● **Stated exercise 1**
From the motor calculation text, list each named loss quantity in the no-load paragraph along with the value it is given.

● **Given passage**
--------------------
At Stall: RPM = 0, E = 0, Va = Ia x Ra therefore Ra = 0.8 ohms

At No-Load: Va = Ia x Ra + E therefore E = 23.52 volts

N = 6000 RPM = Ea/Ks; Ks = 6000 / 23.52 = 255.1 RPM/volt

Power

Electrical Input Power = Mechanical Output Power + Losses

Electrical Input Power (Watts) = V x Ia

Mechanical Output Power = Load Torque (Newton Meters) X Speed (RPM) x 0.1047

At No-Load: Torque = 0 so Output Power = 0 Input power = 0.6 x 24 = 14.4 watts Total losses = 14.4 watts. Losses in Ra = 0.6^2 x 0.8 = 0.288 watts. Total losses minus losses in Ra = mechanical losses = 14.112 watts. Assume the mechanical losses are due to bearing and brush friction and do not change with speed. Total friction losses = 14.112 W = Loss friction torque x 6000 x 0.1047. Total friction loss torque Mf = 0.0225 N-M.
--------------------
● **Input for this task**
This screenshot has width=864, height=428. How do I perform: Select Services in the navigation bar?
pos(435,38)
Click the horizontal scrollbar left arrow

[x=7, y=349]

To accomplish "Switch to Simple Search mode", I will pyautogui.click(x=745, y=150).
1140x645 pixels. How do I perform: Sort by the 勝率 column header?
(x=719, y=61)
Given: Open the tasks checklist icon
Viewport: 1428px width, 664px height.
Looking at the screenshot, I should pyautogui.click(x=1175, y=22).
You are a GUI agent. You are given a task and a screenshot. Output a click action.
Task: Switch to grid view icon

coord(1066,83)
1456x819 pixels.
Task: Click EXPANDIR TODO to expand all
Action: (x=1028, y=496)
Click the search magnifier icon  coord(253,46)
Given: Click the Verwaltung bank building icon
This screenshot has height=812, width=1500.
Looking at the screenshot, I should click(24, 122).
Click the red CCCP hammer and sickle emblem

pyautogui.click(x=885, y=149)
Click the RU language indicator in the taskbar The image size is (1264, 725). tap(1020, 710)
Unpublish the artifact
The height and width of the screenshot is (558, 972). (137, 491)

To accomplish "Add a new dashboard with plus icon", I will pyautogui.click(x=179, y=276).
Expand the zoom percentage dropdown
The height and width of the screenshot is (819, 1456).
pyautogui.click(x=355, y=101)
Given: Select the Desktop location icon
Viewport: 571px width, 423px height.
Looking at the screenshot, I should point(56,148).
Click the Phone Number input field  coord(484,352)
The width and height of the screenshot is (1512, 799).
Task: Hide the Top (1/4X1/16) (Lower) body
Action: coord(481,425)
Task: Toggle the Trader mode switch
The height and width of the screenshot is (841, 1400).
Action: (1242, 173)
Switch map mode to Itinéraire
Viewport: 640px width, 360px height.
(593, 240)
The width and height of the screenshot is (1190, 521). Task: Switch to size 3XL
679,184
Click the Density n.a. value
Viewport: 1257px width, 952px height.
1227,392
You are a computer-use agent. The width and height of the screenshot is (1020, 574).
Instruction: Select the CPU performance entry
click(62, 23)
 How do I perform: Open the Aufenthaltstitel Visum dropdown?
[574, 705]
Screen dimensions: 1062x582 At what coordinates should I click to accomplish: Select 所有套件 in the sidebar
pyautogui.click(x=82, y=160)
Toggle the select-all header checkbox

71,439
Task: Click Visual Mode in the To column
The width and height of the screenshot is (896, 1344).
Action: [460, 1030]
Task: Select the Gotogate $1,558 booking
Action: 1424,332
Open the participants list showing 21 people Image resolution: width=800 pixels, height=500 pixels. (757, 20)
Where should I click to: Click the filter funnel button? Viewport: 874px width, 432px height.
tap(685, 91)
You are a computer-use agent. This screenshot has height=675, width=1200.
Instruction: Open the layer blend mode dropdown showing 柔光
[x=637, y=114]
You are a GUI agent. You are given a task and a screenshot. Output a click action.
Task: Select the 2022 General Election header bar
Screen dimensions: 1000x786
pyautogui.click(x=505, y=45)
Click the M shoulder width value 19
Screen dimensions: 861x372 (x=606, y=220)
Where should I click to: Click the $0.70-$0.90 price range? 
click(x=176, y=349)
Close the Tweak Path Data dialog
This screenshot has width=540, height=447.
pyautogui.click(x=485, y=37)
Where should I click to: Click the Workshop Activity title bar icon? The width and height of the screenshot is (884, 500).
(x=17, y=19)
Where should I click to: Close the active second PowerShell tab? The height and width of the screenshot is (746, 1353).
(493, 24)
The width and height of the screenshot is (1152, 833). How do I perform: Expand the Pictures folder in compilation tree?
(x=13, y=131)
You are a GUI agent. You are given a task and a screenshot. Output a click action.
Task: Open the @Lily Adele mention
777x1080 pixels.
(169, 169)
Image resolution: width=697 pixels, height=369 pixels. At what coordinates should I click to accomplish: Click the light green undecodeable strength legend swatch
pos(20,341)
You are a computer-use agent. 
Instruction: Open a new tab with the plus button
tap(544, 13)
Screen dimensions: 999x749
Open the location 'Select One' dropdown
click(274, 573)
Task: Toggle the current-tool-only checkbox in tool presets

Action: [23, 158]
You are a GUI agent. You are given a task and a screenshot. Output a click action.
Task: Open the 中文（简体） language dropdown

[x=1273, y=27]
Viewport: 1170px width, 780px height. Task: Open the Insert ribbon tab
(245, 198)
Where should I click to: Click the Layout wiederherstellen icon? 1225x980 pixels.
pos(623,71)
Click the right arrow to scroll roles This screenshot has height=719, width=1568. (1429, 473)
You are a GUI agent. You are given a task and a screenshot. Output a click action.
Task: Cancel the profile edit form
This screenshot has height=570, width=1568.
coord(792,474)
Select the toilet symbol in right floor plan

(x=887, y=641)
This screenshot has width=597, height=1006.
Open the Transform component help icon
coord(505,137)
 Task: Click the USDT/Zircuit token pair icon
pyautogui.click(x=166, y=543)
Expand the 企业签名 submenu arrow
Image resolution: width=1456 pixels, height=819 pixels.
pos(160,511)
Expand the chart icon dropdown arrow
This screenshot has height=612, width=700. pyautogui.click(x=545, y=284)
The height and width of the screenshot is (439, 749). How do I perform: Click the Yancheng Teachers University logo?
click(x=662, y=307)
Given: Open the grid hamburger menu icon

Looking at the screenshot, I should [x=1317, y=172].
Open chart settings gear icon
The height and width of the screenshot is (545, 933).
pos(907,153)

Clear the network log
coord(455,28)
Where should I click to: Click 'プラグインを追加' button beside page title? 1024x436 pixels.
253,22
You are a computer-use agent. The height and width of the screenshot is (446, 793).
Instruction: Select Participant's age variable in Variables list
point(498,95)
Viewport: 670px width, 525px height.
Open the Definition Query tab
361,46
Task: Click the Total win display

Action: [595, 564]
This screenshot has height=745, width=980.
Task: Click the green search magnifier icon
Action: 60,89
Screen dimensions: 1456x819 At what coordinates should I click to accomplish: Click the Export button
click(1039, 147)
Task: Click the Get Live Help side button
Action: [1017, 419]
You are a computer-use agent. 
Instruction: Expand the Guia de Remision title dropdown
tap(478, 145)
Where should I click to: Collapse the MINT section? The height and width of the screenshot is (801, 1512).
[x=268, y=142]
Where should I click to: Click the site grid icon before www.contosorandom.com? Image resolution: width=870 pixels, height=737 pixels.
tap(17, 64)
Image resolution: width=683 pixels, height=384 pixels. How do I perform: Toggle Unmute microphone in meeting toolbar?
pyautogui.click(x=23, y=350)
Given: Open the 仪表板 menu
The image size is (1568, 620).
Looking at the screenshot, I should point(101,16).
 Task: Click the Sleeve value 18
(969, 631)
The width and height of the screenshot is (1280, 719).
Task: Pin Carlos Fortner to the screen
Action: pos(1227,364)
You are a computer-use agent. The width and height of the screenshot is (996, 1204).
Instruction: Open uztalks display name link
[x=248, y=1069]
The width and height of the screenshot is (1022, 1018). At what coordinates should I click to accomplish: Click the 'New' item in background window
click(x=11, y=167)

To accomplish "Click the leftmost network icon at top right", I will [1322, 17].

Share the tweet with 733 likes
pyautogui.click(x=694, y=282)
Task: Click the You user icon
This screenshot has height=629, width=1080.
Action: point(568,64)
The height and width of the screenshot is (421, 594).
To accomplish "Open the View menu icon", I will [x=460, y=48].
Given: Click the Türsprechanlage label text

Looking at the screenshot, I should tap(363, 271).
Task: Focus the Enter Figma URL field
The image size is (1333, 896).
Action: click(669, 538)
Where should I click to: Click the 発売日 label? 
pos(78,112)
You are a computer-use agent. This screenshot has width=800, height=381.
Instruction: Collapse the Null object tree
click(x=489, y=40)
--------------------
● **Stated exercise 2**
Lay out the lines of the entries as a Markdown table with the columns Row and Line, leaving out blank lines. Begin with the first line of the entries and stop after the line that contains "should pyautogui.click(x=1175, y=22).".

● **Task result 1**
- Total losses = 14.4 watts
- Losses in Ra = 0.288 watts
- Mechanical losses = 14.112 watts
- Total friction losses = 14.112 W
- Total friction loss torque Mf = 0.0225 N-M

● **Task result 2**
| Row | Line |
|---|---|
| 1 | This screenshot has width=864, height=428. How do I perform: Select Services in the navigation bar? |
| 2 | pos(435,38) |
| 3 | Click the horizontal scrollbar left arrow |
| 4 | [x=7, y=349] |
| 5 | To accomplish "Switch to Simple Search mode", I will pyautogui.click(x=745, y=150). |
| 6 | 1140x645 pixels. How do I perform: Sort by the 勝率 column header? |
| 7 | (x=719, y=61) |
| 8 | Given: Open the tasks checklist icon |
| 9 | Viewport: 1428px width, 664px height. |
| 10 | Looking at the screenshot, I should pyautogui.click(x=1175, y=22). |